You should have said it first. 
Then it all comes down to "親近感/親しみ/好感," (although in my view, this idea is closer to "to like" than to "to be attached to.")**1*

You could just say, "My interest is in 子供が(成長の過程で)周囲の大人の誰に(どんな風に)親近感を持つのか."

なつく(which comes from "馴れ付く") may also serve the purpose, though I think the possible object of "なつく"**2* is someone (who is grown up) other than biological and legal parents: "翔太はすぐに実の母親になついた" sounds strange to me, but it is OK if it appears in a negative sentence as in "翔太は、実の母親にもなつかなかった."

(i) うちの子は、人見知りが激しくて、なかなか人になつかなくて困っています。
(ii)洋子もようやく新しいお母さんになついた。

This might be a cultural difference.

You say, "God is love."  And you might say or think, "What connects people is love."

▸ **The problem**: Edit the stretch from "なつく(which comes from" through "(ii)洋子もようやく新しいお母さんになついた。" in the text on Japanese words for fondness so that "odd" takes the place of "strange", and give that stretch back. You won't need the collection entries at all.

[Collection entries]
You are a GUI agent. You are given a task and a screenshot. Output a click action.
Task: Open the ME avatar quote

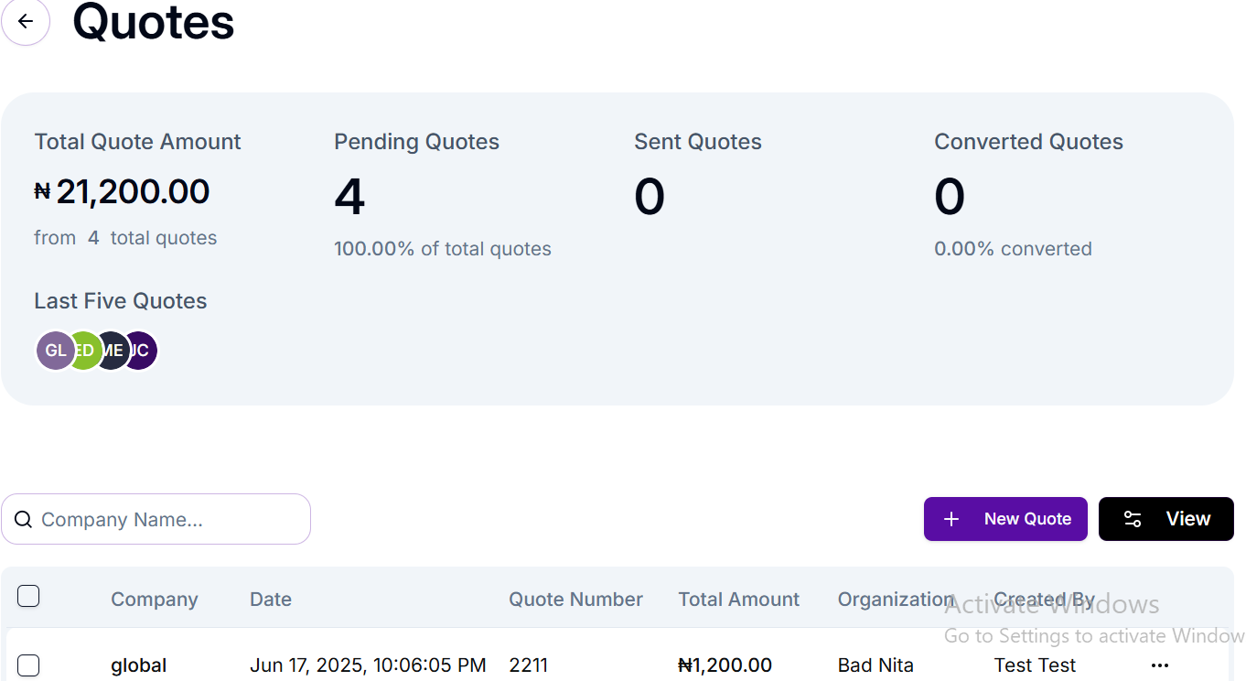(114, 351)
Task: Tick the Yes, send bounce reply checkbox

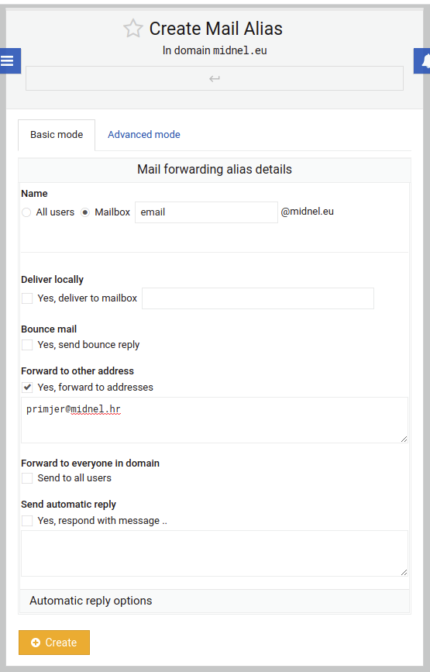Action: point(27,345)
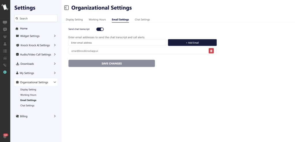Switch to the Chat Settings tab
The width and height of the screenshot is (295, 142).
click(x=142, y=20)
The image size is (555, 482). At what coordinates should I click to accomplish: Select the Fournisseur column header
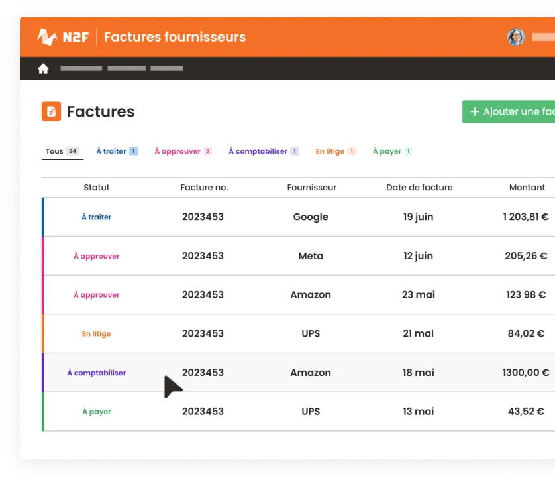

▸ **Exercise response**:
なつく(which comes from "馴れ付く") may also serve the purpose, though I think the possible object of "なつく"**2* is someone (who is grown up) other than biological and legal parents: "翔太はすぐに実の母親になついた" sounds odd to me, but it is OK if it appears in a negative sentence as in "翔太は、実の母親にもなつかなかった."

(i) うちの子は、人見知りが激しくて、なかなか人になつかなくて困っています。
(ii)洋子もようやく新しいお母さんになついた。